Exercise description> Copy out the part of the material that opens with the line containing "Screen dimensions: 970x653" and closes with the line containing "Task: Open the Track width dropdown", keeping every line. Shift each answer coordinate by adding -30 to it.

Records supplied>
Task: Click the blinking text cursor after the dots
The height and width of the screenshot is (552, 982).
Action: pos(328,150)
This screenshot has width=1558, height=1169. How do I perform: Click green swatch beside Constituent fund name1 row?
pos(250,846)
---
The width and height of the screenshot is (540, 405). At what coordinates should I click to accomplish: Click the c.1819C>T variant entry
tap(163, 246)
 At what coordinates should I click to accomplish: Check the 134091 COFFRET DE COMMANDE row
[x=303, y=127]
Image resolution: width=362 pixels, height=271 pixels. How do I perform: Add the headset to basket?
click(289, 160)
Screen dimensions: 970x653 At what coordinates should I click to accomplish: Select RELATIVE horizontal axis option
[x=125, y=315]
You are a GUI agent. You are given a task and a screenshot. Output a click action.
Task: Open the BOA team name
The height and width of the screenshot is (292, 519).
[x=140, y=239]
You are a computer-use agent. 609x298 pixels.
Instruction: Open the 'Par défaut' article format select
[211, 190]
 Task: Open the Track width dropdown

Written response>
Screen dimensions: 970x653 At what coordinates should I click to accomplish: Select RELATIVE horizontal axis option
[x=95, y=285]
You are a GUI agent. You are given a task and a screenshot. Output a click action.
Task: Open the BOA team name
The height and width of the screenshot is (292, 519).
[x=110, y=209]
You are a computer-use agent. 609x298 pixels.
Instruction: Open the 'Par défaut' article format select
[181, 160]
 Task: Open the Track width dropdown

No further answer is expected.